I wonder how warm it needs to be for natural sunshine to be effective. Will be around 16c today, wonder if that's not warm enough

CtrlAltDelete

siblers wrote: »

I wonder how warm it needs to be for natural sunshine to be effective. Will be around 16c today, wonder if that's not warm enough

Heat isn't anything to do with it really. It's just UV exposure. Obviously more of it on a clear sunny day with the added benefit of it being warm while you've got a lot of yourself exposed to the elements.

rubadub

CtrlAltDelete wrote: »

Heat isn't anything to do with it really. It's just UV exposure.

+1, I've been out the last couple of days can feel it. esp. now that I am shaving my head totally. I go out at 12-1pm if possible when its strongest. Its warm enough now that I could go out with my laptop and work outdoors.

Gael23

Heat means nothing, it’s UV light that helps

rubadub

Got a nice level of redness out in the sun today & yesterday. Had to put sunscreen on top of my head as it would have been fried today.

rizzee

Hope everyone's soaking up that sun!!

rubadub

Found an Irish online chemist with dovonex for 24.50, its usually 25,

They sell a max of 2 and you get free delivery if its over 30euro. So not huge savings but saves you travelling outside.

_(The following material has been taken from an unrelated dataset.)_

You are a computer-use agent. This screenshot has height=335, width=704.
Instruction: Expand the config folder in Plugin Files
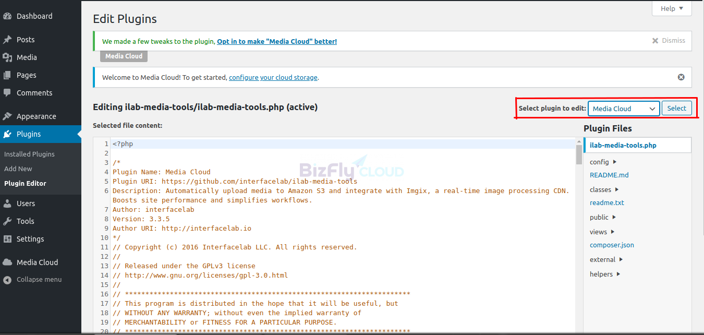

https://www.inishpharmacy.com/p/dovonex-psoriasis-ointment-60gm/a18725

400g sudocrem is 10.95 which is a bit cheaper than tesco or supervalu

Eurax is 10.99 which is cheaper than I usually pay.

wonga77

rubadub wrote: »

Found an Irish online chemist with dovonex for 24.50, its usually 25,

They sell a max of 2 and you get free delivery if its over 30euro. So not huge savings but saves you travelling outside.

https://www.inishpharmacy.com/p/dovonex-psoriasis-ointment-60gm/a18725

400g sudocrem is 10.95 which is a bit cheaper than tesco or supervalu

Eurax is 10.99 which is cheaper than I usually pay.

Is Eurax any good?

rubadub

wonga77 wrote: »

Is Eurax any good?

Yes, I find it excellent anyway, its does nothing directly for psoriasis, it's an anti-itching cream. It goes to work surprisingly fast.

Gael23

The Bioderma Atoderm SOS spray is great for itching. Not familiar with Eurex or the price of it.

rubadub

Gael23 wrote: »

The Bioderma Atoderm SOS spray is great for itching. Not familiar with Eurex or the price of it.

I never heard of that one, it uses a different active ingredient so could be worth having as a secondary backup. I like the eurax cream as it can be pinpointed easily as its typically only a dot behind the ear or small areas that need it.

Only once in about 10 years of use was it not enough, it worked to a fair degree but I had an overwhelming itch but antihistamines then worked along with it, it was diphenhydramine which I happened to have for hayfever.

rubadub

I have a new light on the way, 2x36W UVB narrowbands were €147.05 including delivery for the pair, they are philips brand and I would stick with them instead of generics. Then a very basic light fitting that takes the 2 bulbs was €63.95 including delivery. So bang on €211 for the lot which I was very pleased with.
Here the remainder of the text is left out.